§ SOURCE TEXT
***



  1. Ah yes. Why wait for those who came before us to have the decency to die and fossilize before we start extracting fortunes from them?

    1. :-) there are more efficient ways.....

      Somewhat related, I just read this https://medium.com/matter/did-big-pharma-test-your-meds-on-homeless-people-a6d8d3fc7dfe

  2. Thanks Margalit. I think you've nailed the privacy perspective on the asymmetry between individual humans and the institutional deities of technology. The singularity may well be here but in a different way.

    Technology is now accessible to the individual, as owner. The Maker movement gets that. The buzz around interacting personal drones is bringing the concept to the masses. In healthcare, patient-driven interoperability http://thehealthcareblog.com/blog/2015/07/20/standards-alone-are-not-the-answer-for-interoperability/ is now possible. The asymmetry of the technology-based panopticon you envision can be reversed by making owned and accessible technology the 21st Century fig leaf.

    1. Hi Adrian,
      I do understand the concept of personally-owned technology, and I do believe that it could be used the way you envision. However, I think most of the "personally-owned" "stuff" out there is not. I thought my email was personally owned (and paid for) until I started seeing Linkedin suggestions to connect to folks that I emailed 5 years ago.

      Patient directed interoperability addresses the top layer of data movement between medical facilities. It does not address bulk database transactions, such as the ones CMS is asserting it has a right to demand. It does not address involuntary collection of consumer data and its linkage to medical data for the purposes of profiling "risk", which has spread far and wide beyond insurance companies and is now standard MO in ACOs and health system "analytics" and is influencing the actual provision of medical care.

      I think we certainly need personally-owned tech and patient-directed exchange, but without appropriate legislation, it may all be just window dressing.

    2. Modern technology such as policy-based User Managed Access (UMA) and HEART http://openid.net/wg/heart/ can absolutely address all of the current bulk database transactions you mention. The friction this introduces is negligible in terms of cost but invaluable in the degree of cybersecurity and fraud prevention that it would introduce. We began to demonstrate this with the Privacy on FHIR demo at HIMSS. Hidden bulk transactions and data brokerage are exactly the stuff that 2015 technology is already able to deprecate.

***

Carry on the comment thread about health data privacy from the point where it stops.

§ GIVEN INFORMATION
***

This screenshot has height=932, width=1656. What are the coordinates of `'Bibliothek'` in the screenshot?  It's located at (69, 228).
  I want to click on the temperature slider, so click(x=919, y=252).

***

§ RESPONSE BOX
      We do agree that legislation is needed to shut off the bulk transfers under HIPAA TPO, enforce strict contemporaneous accounting for disclosures and cut off hidden data brokerage under pretense of de-identification. The current focus on cybersecurity and concerns about discrimination in allocation of $3 T of healthcare resources should be the drivers of this much-needed legislation.

      All concerned should consider joining the HEART workgroup to develop the standards and best practices consistent with this kind of legislation.

    3. Interesting work group... I will look at it in more detail this weekend. Forgive me if I misunderstand, Adrian, but it seems to me that your main concern is to place all overt interoperability functions in the hands of patients, and I do support that.

      My concern on the other hand is with what happens behind the interoperability debate, but is aided and abetted by standardization and widespread liquified information. Any moderately qualified database administrator can dump all contents out of any database, regardless of any attached authorizations, and nobody will ever find out that it happened. Unless we subject such transactions to criminal penalties, health care will indeed be just like the banks. We can all get our data at any ATM, and we can control which doctors can see which portions of it, but Axiom & Co (and all their clients) will see (are seeing?) it all.

      I think our concerns are complementary, and while I do little other than furiously rant here and there, you are actually building a solution to part of the problem and I thank you for that.

  3. Beautiful blog, you rarely see someone take your stance against the current privacy wars, but it's definitely a refreshing one.